Il était deux heures après midi lorsque Papenheim fut tué[1]. Cette perte imprévue troubla autant les impériaux que la mort de Gustave avait animé les Suédois. Ceux-ci, un moment étonnés de la soudaine attaque de Papenheim et forcés de reculer devant la supériorité du nombre, reprirent l’offensive avec une ardeur nouvelle. Il y eut là une dernière lutte acharnée et un carnage affreux. Enfin, à la chute du jour, les impériaux accablés de fatigue plièrent; mais au lieu de profiter des ténèbres naissantes pour aller à quelque distance prendre une autre position, s’y reposer quelque temps et s’apprêter à recommencer le combat le lendemain, ils s’enfuirent jusqu’à Leipzig, abandonnant leurs canons et leurs bagages, et convertissant ainsi la retraite honorable qu’ils auraient pu faire en une défaite et une déroute. Wallenstein arriva le soir à Leipzig, et quelques heures après il était sur la route de la Bohême, tandis que les Suédois, harassés aussi de fatigue et ayant perdu beaucoup de monde, demeurèrent et couchèrent sur le champ de bataille.

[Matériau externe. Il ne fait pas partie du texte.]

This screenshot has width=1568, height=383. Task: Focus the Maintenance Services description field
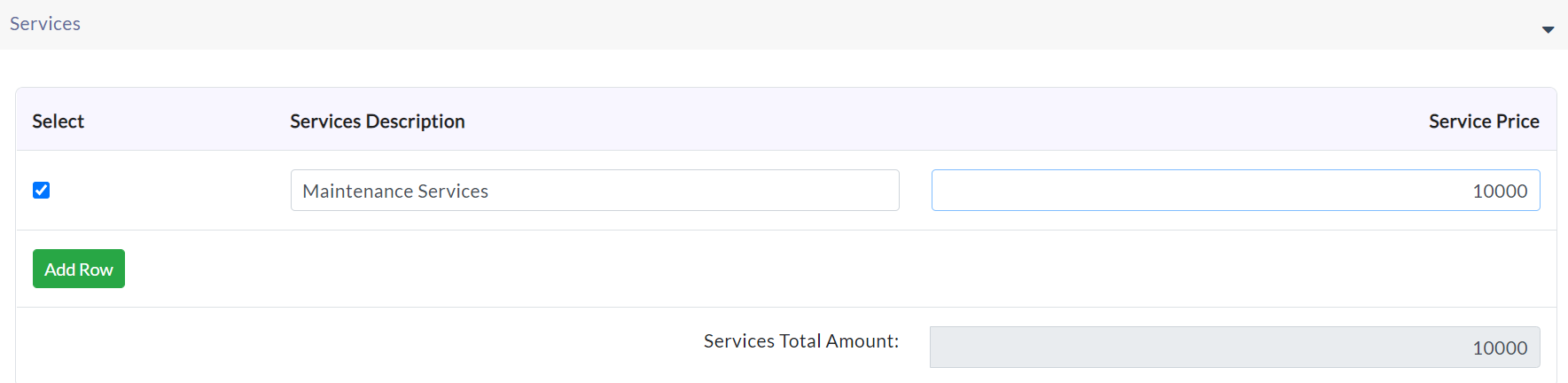coord(595,191)
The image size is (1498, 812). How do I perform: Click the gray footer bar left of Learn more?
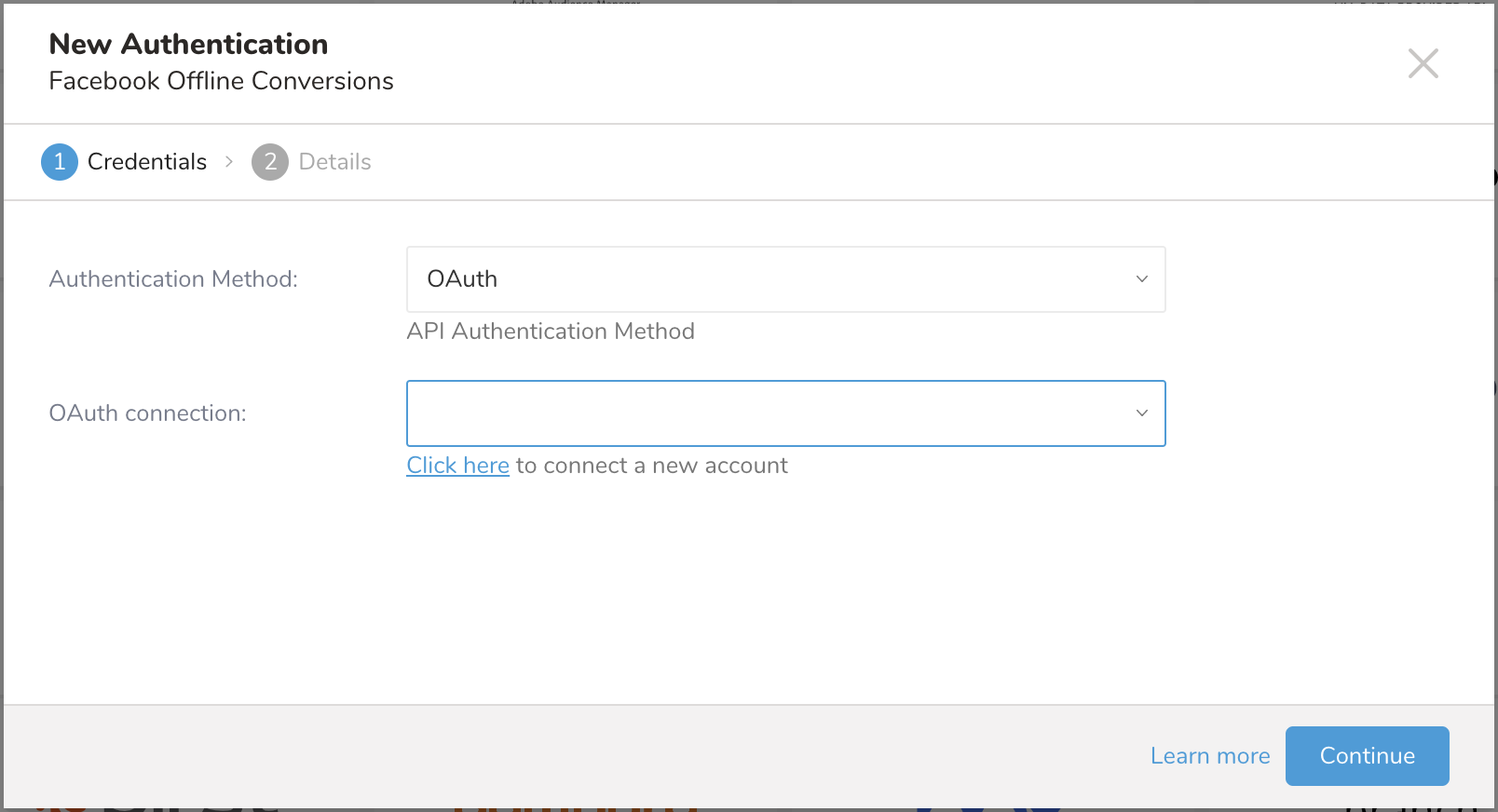coord(559,756)
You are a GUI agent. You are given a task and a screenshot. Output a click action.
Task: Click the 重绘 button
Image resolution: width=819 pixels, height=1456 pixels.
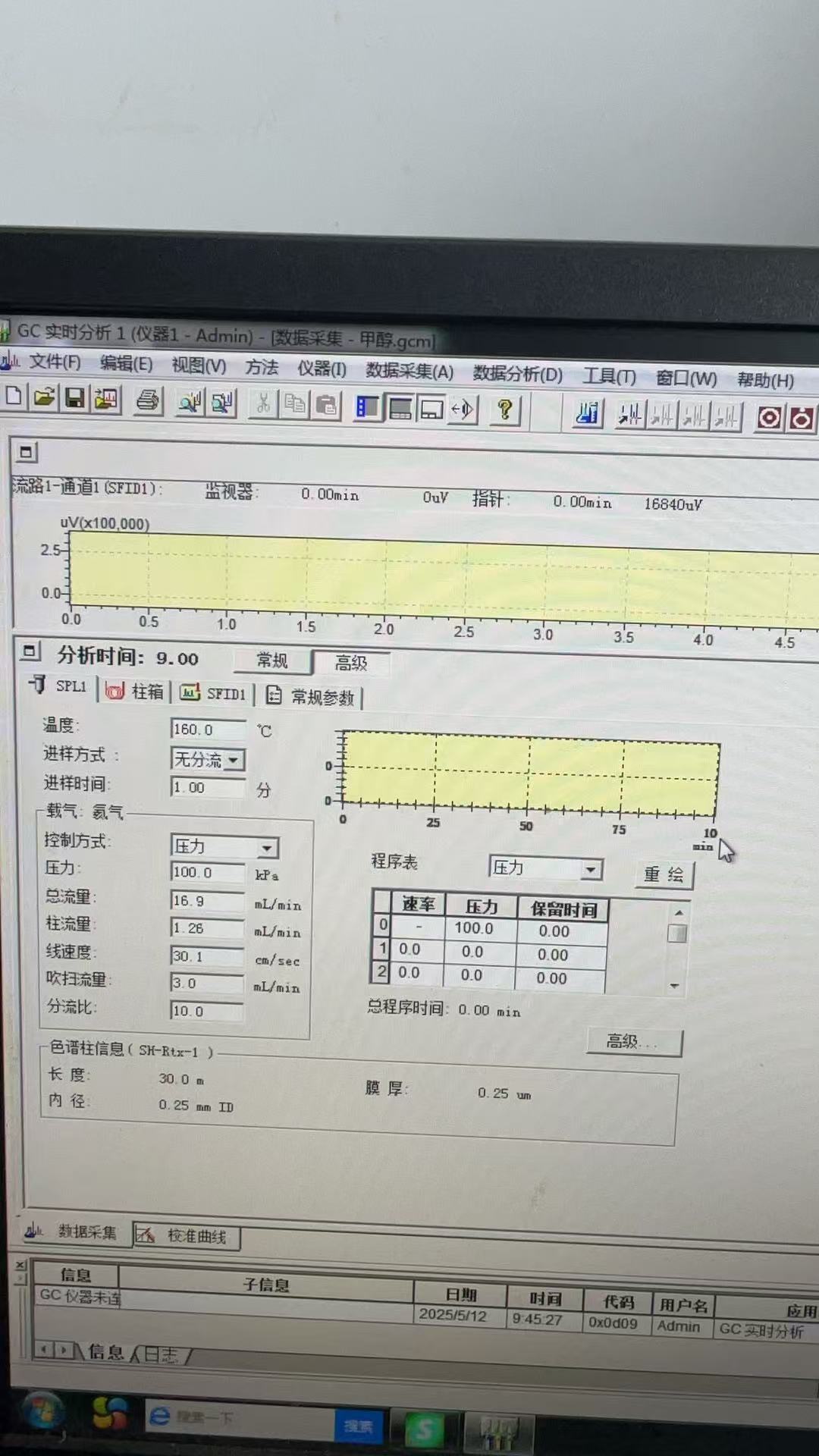click(664, 875)
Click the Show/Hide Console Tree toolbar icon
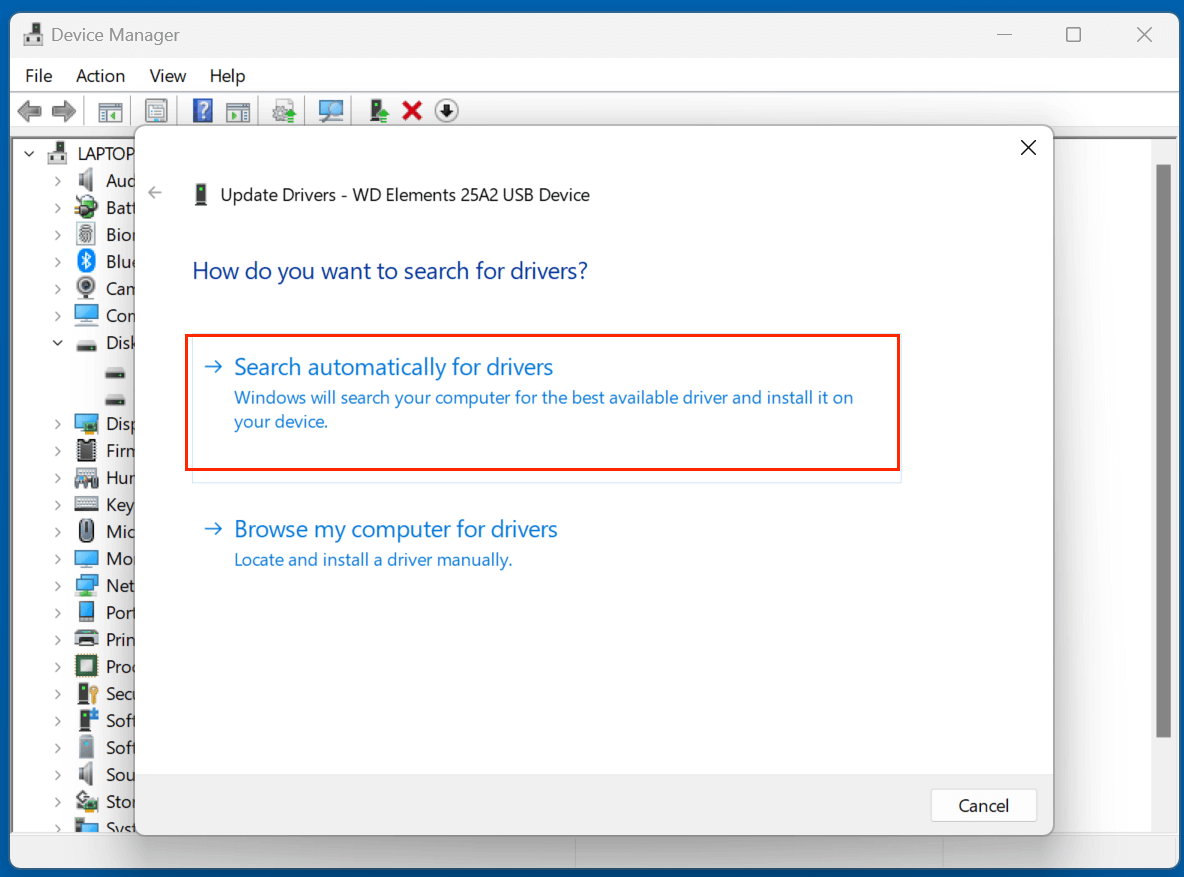1184x877 pixels. [x=110, y=110]
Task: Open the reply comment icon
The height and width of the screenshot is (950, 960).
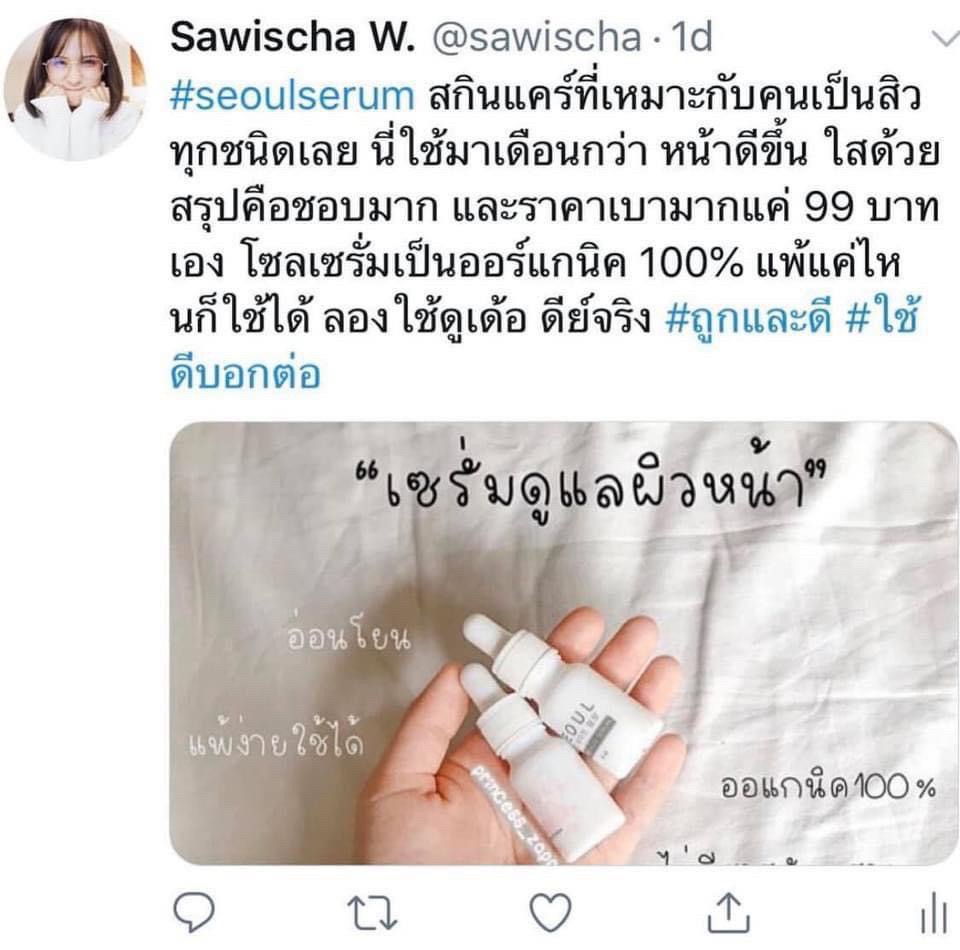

Le combat avait duré six heures. Toute la plaine était couverte de morts, de mourans et de blessés. Dix ou douze mille hommes avaient péri. Les généraux s’étaient battus comme des soldats; tous étaient blessés, plusieurs avaient succombé. Isolani, le chef de la cavalerie croate, était resté sur la place. Brahé, le digne comman-

  1. Richelieu.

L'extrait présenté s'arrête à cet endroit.